[Extract]:
(begin)

Thursday, September 11, 2014

Why Proving/Disproving God is Impossible

           God is untouchable.  This is not just meaning as a physical, tangible entity; this refers to at a conceptual level as well.  There is no standard that any believer can advance that will objectively prove the existence of God; equally, there is no standard that any who states there is no God to objectively prove there is no God.  The problem arises from the inherent nature of God and proof.

The first point of the issue is the concept itself of God.  The focus of this will be on an existing and willing (having volition to will things into existence and can manipulate things by will) God - the theistic God.  A deistic or pantheistic God each refers to a God that works with or is Nature - an anthropomorphic God which is a poetic expression as Nature is the main factor in life.  The theistic God is not only apart from Nature, but can violate Laws of Nature at will: e.g. turn water to wine, cause the moon to stop in the sky, move mountains, etc - all by mere will.  If one takes the deistic or pantheistic God as the same, granting their respective God the ability to have volition and will, then they give themselves the same problems of a theistic God.

(end)

[Request 1]: List the examples the essay gives of the theistic God violating Laws of Nature by will.
[Request 2]: Reproduce the part of the essay between "Why Proving/Disproving God" and "God and proof.", inclusive.
The listing after this essay is not needed for anything here.

[Information provided]:
(begin)

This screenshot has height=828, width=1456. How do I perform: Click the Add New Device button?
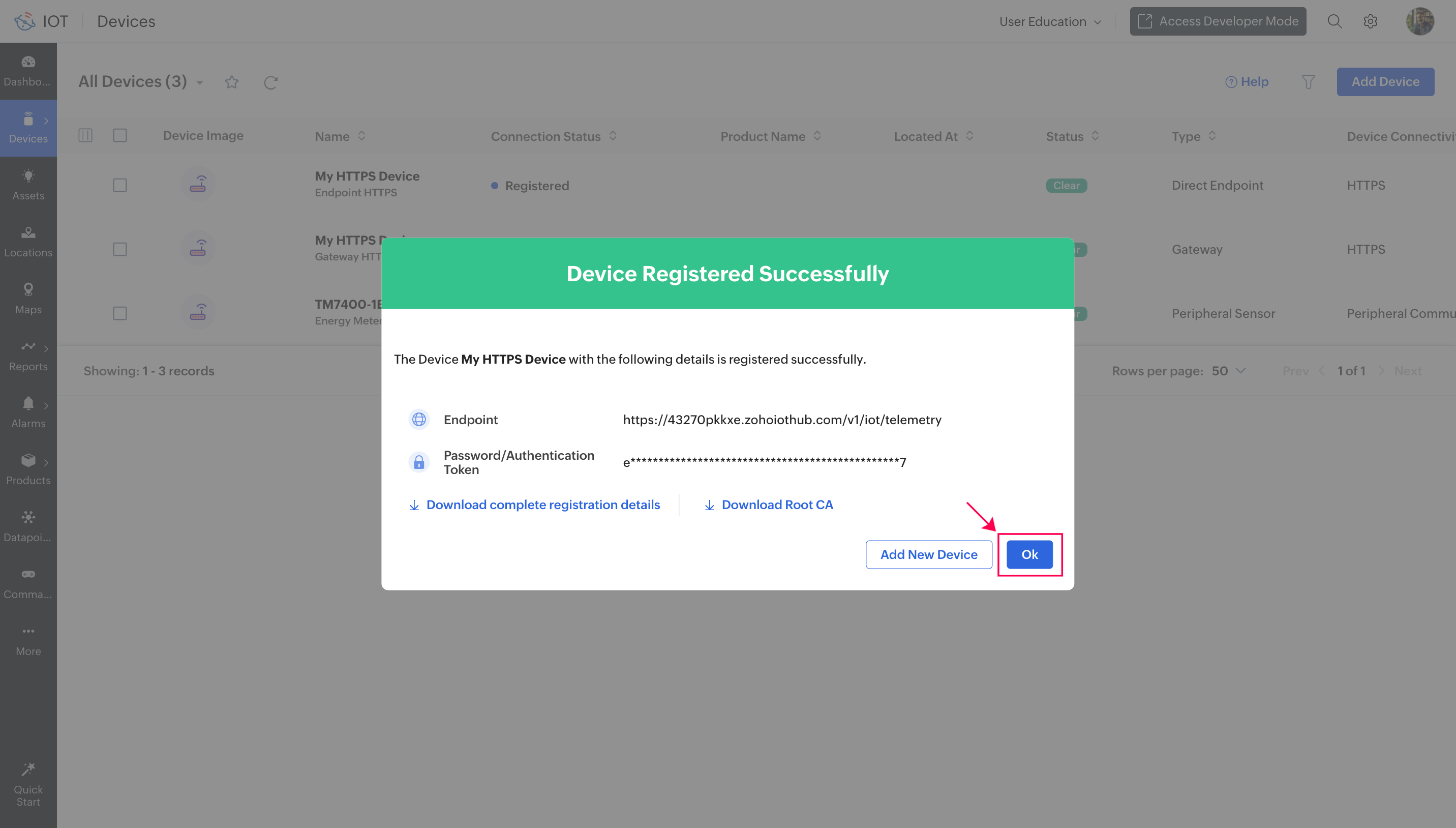[928, 554]
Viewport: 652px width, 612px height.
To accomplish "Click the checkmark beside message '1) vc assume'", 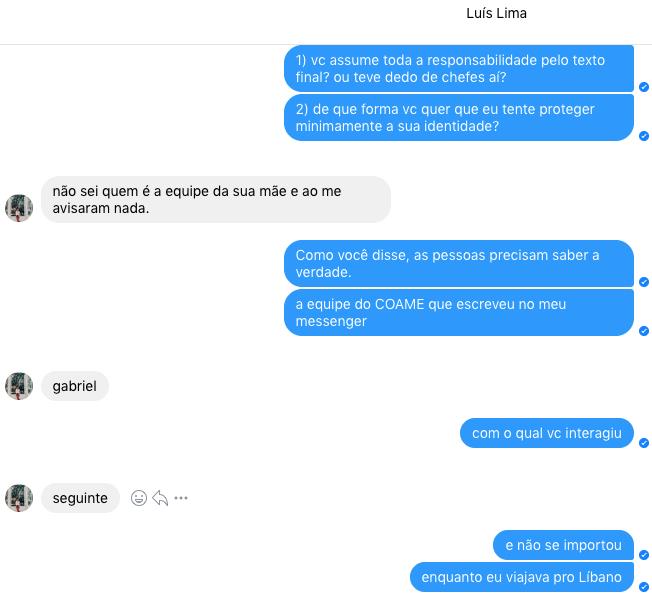I will click(x=644, y=87).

(end)

[Complete output 1]: Turn water to wine, cause the moon to stop in the sky, move mountains

[Complete output 2]:
Why Proving/Disproving God is Impossible

           God is untouchable.  This is not just meaning as a physical, tangible entity; this refers to at a conceptual level as well.  There is no standard that any believer can advance that will objectively prove the existence of God; equally, there is no standard that any who states there is no God to objectively prove there is no God.  The problem arises from the inherent nature of God and proof.